> EXERCISE AIM:
Reproduce each of the items below word for word, leaving every line unchanged.

::: SOURCE MATERIAL

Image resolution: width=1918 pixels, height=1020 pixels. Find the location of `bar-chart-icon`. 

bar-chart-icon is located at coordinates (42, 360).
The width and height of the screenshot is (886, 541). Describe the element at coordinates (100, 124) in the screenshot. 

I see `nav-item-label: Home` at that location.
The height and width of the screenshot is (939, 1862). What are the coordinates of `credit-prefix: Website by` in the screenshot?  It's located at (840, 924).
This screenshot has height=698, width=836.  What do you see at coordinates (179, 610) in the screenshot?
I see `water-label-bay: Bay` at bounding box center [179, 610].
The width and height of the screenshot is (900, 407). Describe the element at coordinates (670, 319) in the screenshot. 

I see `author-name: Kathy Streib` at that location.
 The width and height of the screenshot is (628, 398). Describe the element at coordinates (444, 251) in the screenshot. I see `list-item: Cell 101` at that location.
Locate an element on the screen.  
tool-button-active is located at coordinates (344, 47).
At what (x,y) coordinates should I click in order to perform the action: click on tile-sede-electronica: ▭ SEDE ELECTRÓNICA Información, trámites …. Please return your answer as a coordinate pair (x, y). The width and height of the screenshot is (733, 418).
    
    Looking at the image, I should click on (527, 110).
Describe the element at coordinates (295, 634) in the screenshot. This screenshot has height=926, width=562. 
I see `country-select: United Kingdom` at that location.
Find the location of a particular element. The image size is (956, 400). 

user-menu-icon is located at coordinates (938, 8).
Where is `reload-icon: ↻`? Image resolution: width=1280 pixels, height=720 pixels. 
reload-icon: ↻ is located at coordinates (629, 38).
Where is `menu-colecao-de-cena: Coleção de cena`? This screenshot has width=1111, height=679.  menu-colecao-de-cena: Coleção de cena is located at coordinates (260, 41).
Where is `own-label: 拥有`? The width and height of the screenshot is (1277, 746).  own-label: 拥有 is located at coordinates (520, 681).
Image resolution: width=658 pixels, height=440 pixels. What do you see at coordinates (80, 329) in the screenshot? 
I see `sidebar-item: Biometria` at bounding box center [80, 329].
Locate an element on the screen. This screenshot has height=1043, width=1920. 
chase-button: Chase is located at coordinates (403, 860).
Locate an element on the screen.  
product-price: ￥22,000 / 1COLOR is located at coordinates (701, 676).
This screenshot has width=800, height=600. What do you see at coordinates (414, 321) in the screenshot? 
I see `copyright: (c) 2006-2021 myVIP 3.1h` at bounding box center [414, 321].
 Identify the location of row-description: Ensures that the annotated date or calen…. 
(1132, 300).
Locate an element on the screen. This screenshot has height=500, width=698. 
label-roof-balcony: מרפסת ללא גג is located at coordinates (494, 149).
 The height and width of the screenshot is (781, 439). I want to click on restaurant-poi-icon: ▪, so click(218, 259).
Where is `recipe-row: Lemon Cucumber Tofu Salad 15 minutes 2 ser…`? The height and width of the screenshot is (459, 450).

::::::

> SOLUTION FOR THIS TASK:
Image resolution: width=1918 pixels, height=1020 pixels. Find the location of `bar-chart-icon`. 

bar-chart-icon is located at coordinates (42, 360).
The width and height of the screenshot is (886, 541). Describe the element at coordinates (100, 124) in the screenshot. 

I see `nav-item-label: Home` at that location.
The height and width of the screenshot is (939, 1862). What are the coordinates of `credit-prefix: Website by` in the screenshot?  It's located at (840, 924).
This screenshot has height=698, width=836.  What do you see at coordinates (179, 610) in the screenshot?
I see `water-label-bay: Bay` at bounding box center [179, 610].
The width and height of the screenshot is (900, 407). Describe the element at coordinates (670, 319) in the screenshot. 

I see `author-name: Kathy Streib` at that location.
 The width and height of the screenshot is (628, 398). Describe the element at coordinates (444, 251) in the screenshot. I see `list-item: Cell 101` at that location.
Locate an element on the screen.  
tool-button-active is located at coordinates (344, 47).
At what (x,y) coordinates should I click in order to perform the action: click on tile-sede-electronica: ▭ SEDE ELECTRÓNICA Información, trámites …. Please return your answer as a coordinate pair (x, y). The width and height of the screenshot is (733, 418).
    
    Looking at the image, I should click on (527, 110).
Describe the element at coordinates (295, 634) in the screenshot. This screenshot has height=926, width=562. 
I see `country-select: United Kingdom` at that location.
Find the location of a particular element. The image size is (956, 400). 

user-menu-icon is located at coordinates (938, 8).
Where is `reload-icon: ↻`? Image resolution: width=1280 pixels, height=720 pixels. 
reload-icon: ↻ is located at coordinates (629, 38).
Where is `menu-colecao-de-cena: Coleção de cena`? This screenshot has width=1111, height=679.  menu-colecao-de-cena: Coleção de cena is located at coordinates (260, 41).
Where is `own-label: 拥有`? The width and height of the screenshot is (1277, 746).  own-label: 拥有 is located at coordinates (520, 681).
Image resolution: width=658 pixels, height=440 pixels. What do you see at coordinates (80, 329) in the screenshot? 
I see `sidebar-item: Biometria` at bounding box center [80, 329].
Locate an element on the screen. This screenshot has height=1043, width=1920. 
chase-button: Chase is located at coordinates (403, 860).
Locate an element on the screen.  
product-price: ￥22,000 / 1COLOR is located at coordinates (701, 676).
This screenshot has width=800, height=600. What do you see at coordinates (414, 321) in the screenshot? 
I see `copyright: (c) 2006-2021 myVIP 3.1h` at bounding box center [414, 321].
 Identify the location of row-description: Ensures that the annotated date or calen…. 
(1132, 300).
Locate an element on the screen. This screenshot has height=500, width=698. 
label-roof-balcony: מרפסת ללא גג is located at coordinates (494, 149).
 The height and width of the screenshot is (781, 439). I want to click on restaurant-poi-icon: ▪, so click(218, 259).
Where is `recipe-row: Lemon Cucumber Tofu Salad 15 minutes 2 ser…`? The height and width of the screenshot is (459, 450).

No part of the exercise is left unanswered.